Maurice Sendak died at 83. My Dad will be 88 in August. Maurice Sendak was an Ashkenazi Jew, second generation immigrant, and so was my dad. My dad's parents were socialists, and didn't practice, and as a secular and enthusiastic celebrator of Christmas and Easter, I didn't even know my dad was Jewish until I was about ten. My dad grew up in East Orange New Jersey, and as a teen, like Sendak, he lived in New York. he used to tell me stories about going to the movies for 25 cents, though my dad was more a fan of Flash Gordon serials than Mickey Mouse, the inspiration for Sendak's Mickey from In the Night Kitchen.
When my mother left my dad and took us from the small town where I grew up in Pennsylvania to California, more than anything, I missed my dad. I didn't have much connection to my mother, and my dad was my home. As I grew into my teens, I began to discover who Maurice Sendak was, and in my mind he became a connection to my dad and my childhood. Of course this man who made this book would be like my dad.

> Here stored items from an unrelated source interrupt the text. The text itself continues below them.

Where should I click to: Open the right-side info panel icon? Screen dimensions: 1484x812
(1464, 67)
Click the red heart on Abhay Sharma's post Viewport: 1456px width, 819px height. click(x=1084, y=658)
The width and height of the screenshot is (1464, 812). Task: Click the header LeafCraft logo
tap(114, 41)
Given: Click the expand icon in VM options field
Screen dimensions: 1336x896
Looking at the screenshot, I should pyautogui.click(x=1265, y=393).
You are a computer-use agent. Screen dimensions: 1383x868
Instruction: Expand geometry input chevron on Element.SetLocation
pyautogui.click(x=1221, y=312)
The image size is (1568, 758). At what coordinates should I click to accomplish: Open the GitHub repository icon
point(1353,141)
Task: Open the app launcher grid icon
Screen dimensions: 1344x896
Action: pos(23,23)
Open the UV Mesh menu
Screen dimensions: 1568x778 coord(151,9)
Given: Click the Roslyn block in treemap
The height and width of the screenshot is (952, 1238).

I also discovered Sendak's other inspiration, Windsor McCay. McCay spoke to me as a teen as Sendak spoke to me as a little boy. And sometime in my teens I decided I wanted to make comic books and picture books--and this was what In The Night Kitchen was--not just a picture book but a comic book, with word balloons and captions and a little boy who looked as much like me as he looked like McCay's Little Nemo.
As a teenager, I discovered Selma Lane's enormous book, The Art of Maurice Sendak, and hunted down every book I could find that Sendak had illustrated or written. I was surprised how few books he had actually written. The best of them: Where the Wild Things Are, In the Night Kitchen, The Nutshell Library, and The Sign on Rosie's Door. Some of my favorites that he illustrated: Grimm's Fairy Tales. The Griffon and the Minor Canon. Little Bear. I loved that rich, engraving pen and ink style, and I remember working hard to try to emulate it.
Sendak's first book was by Ruth Krauss, A Hole is to Dig. Krauss and her husband, Crockett Johnson, served as mentors for Sendak, and as a 13 year old, while spending a very brief time in juvenile hall for a life changing but minor infraction, I discovered a rare paperback of Crocket Johnson's Barnaby on the book cart. It proved to be a great comfort and enduring favorite.
Maurice Sendak is a part of my family. Not the part that I was born into, but the part that I chose. I am a great believer and endorser of choosing your family if you ever have the option, and this, to me, includes people I may never meet and may never know who have gotten inside me and made a deep and indelible impression.
Now I'm 38, and I am so glad to be an adult, and I am so glad that I discovered In the Night Kitchen and so many other books by Sendak, and I'm so glad that now, I'm finally making picture books. So maybe it's selfish, but I can't say I'm sad at all that Maurice Sendak is dead. I'm glad that he was alive, and as far as I'm concerned, he still is. I haven't lost a thing.